Brasileira Jhordana Dias é ouvida em tribunal francês após tentativa de estupro em trem
A brasileira Jhordana Dias, vítima de uma brutal tentativa de estupro em um trem na região de Paris, deu um passo importante em busca de justiça. Na quinta-feira (15), ela foi formalmente ouvida pela juíza de instrução responsável pelo caso, um momento crucial para o andamento do processo judicial.
Após o depoimento, Jhordana expressou sua esperança em declarações à agência de notícias RFI. “Eu espero que a justiça seja feita em breve”, afirmou a jovem, que decidiu permanecer na França para acompanhar de perto o desenrolar de seu caso.
O suspeito pela agressão, segundo o advogado da brasileira, André Fernandes, encontra-se em prisão preventiva. Este é um desdobramento significativo, mostrando o avanço das investigações e a seriedade com que o caso está sendo tratado pelas autoridades francesas, conforme divulgado pela RFI.
Primeira Audiência Judicial e Acusações Formais
Esta foi a primeira vez que Jhordana, de 26 anos, foi ouvida diretamente pela Justiça francesa no âmbito do processo penal. Em outubro, logo após o ataque, ela já havia registrado a queixa em uma delegacia.
O advogado André Fernandes explicou que a juíza decidiu ouvir Jhordana para dar voz à vítima durante a instrução do caso. O depoimento de Jhordana, segundo o defensor, veio a **corroborar as informações que ela já havia prestado anteriormente**, fortalecendo a posição da vítima no processo.
Atualmente, o processo encontra-se em fase de instrução, com o suspeito formalmente acusado pelo Ministério Público. A acusação é de **tentativa de estupro**, e a defesa da vítima espera que essa classificação penal seja mantida até o final do julgamento, buscando a devida punição para o agressor.
Suspeito Detido e Reconhecido por Outras Vítimas
O agressor de Jhordana foi identificado e detido após as imagens da agressão viralizarem nas redes sociais, levando outras supostas vítimas a reconhecê-lo. Ele está em prisão preventiva, uma medida que pode ser renovada.
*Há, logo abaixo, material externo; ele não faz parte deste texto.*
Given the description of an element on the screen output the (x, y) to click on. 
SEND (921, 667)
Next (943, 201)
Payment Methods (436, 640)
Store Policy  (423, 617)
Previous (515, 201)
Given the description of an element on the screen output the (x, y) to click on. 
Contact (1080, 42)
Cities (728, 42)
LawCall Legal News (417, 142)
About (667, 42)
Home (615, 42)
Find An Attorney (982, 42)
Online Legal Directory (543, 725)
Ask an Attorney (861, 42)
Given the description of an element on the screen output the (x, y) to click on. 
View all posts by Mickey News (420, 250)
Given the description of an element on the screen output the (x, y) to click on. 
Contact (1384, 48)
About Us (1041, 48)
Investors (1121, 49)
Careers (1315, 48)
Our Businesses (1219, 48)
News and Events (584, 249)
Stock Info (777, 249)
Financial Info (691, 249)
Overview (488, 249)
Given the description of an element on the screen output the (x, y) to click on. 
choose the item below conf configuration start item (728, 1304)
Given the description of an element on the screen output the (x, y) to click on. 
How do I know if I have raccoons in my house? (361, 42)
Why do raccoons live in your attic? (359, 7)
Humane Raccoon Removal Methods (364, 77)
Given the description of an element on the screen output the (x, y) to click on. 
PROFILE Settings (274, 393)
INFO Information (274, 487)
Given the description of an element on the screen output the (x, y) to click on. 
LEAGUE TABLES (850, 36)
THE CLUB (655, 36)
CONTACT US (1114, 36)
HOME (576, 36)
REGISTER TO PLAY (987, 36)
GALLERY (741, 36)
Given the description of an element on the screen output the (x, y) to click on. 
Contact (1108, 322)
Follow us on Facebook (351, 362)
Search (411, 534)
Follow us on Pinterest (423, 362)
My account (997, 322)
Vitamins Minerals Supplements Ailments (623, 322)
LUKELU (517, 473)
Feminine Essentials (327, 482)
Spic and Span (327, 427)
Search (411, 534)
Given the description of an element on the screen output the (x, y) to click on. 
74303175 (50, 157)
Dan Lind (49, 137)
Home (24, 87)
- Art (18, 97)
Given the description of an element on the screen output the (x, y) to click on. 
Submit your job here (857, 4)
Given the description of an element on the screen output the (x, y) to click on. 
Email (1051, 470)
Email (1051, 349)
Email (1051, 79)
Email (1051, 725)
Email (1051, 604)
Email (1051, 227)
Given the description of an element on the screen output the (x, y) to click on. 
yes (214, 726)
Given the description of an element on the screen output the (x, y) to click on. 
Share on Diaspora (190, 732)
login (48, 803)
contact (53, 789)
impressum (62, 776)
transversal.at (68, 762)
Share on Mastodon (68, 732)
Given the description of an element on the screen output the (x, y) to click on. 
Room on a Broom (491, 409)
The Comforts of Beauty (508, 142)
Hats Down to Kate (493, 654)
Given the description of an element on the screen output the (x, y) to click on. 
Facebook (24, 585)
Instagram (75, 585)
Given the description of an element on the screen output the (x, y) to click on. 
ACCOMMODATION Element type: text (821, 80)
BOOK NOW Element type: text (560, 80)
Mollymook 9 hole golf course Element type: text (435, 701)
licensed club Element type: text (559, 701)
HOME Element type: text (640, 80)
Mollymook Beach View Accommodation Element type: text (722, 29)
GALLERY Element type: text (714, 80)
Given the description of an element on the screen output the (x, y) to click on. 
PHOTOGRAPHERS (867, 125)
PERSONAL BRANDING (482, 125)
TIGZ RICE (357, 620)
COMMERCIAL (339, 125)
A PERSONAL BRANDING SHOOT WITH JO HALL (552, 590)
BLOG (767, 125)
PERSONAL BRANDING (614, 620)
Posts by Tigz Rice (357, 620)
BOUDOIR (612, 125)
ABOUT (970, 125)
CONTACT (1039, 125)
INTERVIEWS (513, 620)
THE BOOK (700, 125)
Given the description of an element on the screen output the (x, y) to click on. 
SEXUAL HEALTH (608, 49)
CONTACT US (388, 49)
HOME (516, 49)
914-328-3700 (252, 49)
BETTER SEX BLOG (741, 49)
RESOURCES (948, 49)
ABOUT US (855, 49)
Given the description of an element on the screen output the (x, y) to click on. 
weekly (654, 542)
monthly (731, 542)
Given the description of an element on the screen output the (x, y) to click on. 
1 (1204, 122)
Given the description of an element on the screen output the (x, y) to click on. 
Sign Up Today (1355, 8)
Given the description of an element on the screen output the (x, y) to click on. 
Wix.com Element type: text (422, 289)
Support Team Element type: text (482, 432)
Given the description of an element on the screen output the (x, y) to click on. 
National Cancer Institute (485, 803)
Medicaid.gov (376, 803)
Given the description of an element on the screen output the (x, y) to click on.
De acordo com o advogado, a **prisão preventiva tem o objetivo de garantir a instrução penal e evitar novas vítimas**. A detenção pode durar até um ano, com possibilidade de renovação por até quatro anos, conforme as regras do Direito Penal francês.
A detenção visa elucidar completamente o caso, e o suspeito aguarda uma sentença penal condenatória. O advogado ressaltou que, embora o processo possa demorar, a expectativa é de que a justiça seja feita, considerando a **violência da agressão sofrida pela brasileira em transporte público**.
Trauma e Medo Pós-Agressão
Jhordana relatou que está se recuperando, dentro do possível, e que tem recebido acompanhamento psicológico. “O trauma que ficou em mim foi muito grande”, declarou a jovem, evidenciando o impacto psicológico profundo do ataque.
O violento episódio ocorreu em 15 de outubro, dentro de um trem da linha RER C, quando Jhordana foi alvo de socos, mordidas e agressões de natureza sexual. A coragem da vítima em expor o ocorrido, apesar do **intenso trauma e medo de usar transporte público**, é um ponto de destaque no caso.
O advogado mencionou que Jhordana **teme andar de transporte público em determinados horários e sofre com distúrbios do sono**, sintomas de estresse pós-traumático. O caso de Jhordana, infelizmente, não é isolado, com outras mulheres relatando diversas agressões em transportes públicos na França.